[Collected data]
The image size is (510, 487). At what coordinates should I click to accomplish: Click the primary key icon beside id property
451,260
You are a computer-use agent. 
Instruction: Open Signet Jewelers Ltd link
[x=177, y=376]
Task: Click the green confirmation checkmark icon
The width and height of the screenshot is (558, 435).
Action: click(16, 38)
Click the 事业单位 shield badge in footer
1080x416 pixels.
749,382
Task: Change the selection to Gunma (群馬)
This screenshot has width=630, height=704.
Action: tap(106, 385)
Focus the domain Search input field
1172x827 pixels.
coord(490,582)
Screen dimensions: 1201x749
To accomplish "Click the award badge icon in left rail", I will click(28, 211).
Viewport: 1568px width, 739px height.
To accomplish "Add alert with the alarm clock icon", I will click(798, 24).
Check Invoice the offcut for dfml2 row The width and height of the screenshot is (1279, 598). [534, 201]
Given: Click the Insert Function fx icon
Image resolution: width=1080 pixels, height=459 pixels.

**THE PROBLEM**
In full and exactly as written, reproduce the records above.

**RESPONSE TO THE TASK**
The image size is (510, 487). At what coordinates should I click to accomplish: Click the primary key icon beside id property
451,260
You are a computer-use agent. 
Instruction: Open Signet Jewelers Ltd link
[x=177, y=376]
Task: Click the green confirmation checkmark icon
The width and height of the screenshot is (558, 435).
Action: click(16, 38)
Click the 事业单位 shield badge in footer
1080x416 pixels.
749,382
Task: Change the selection to Gunma (群馬)
This screenshot has width=630, height=704.
Action: tap(106, 385)
Focus the domain Search input field
1172x827 pixels.
coord(490,582)
Screen dimensions: 1201x749
To accomplish "Click the award badge icon in left rail", I will click(28, 211).
Viewport: 1568px width, 739px height.
To accomplish "Add alert with the alarm clock icon", I will click(798, 24).
Check Invoice the offcut for dfml2 row The width and height of the screenshot is (1279, 598). [534, 201]
Given: Click the Insert Function fx icon
Image resolution: width=1080 pixels, height=459 pixels.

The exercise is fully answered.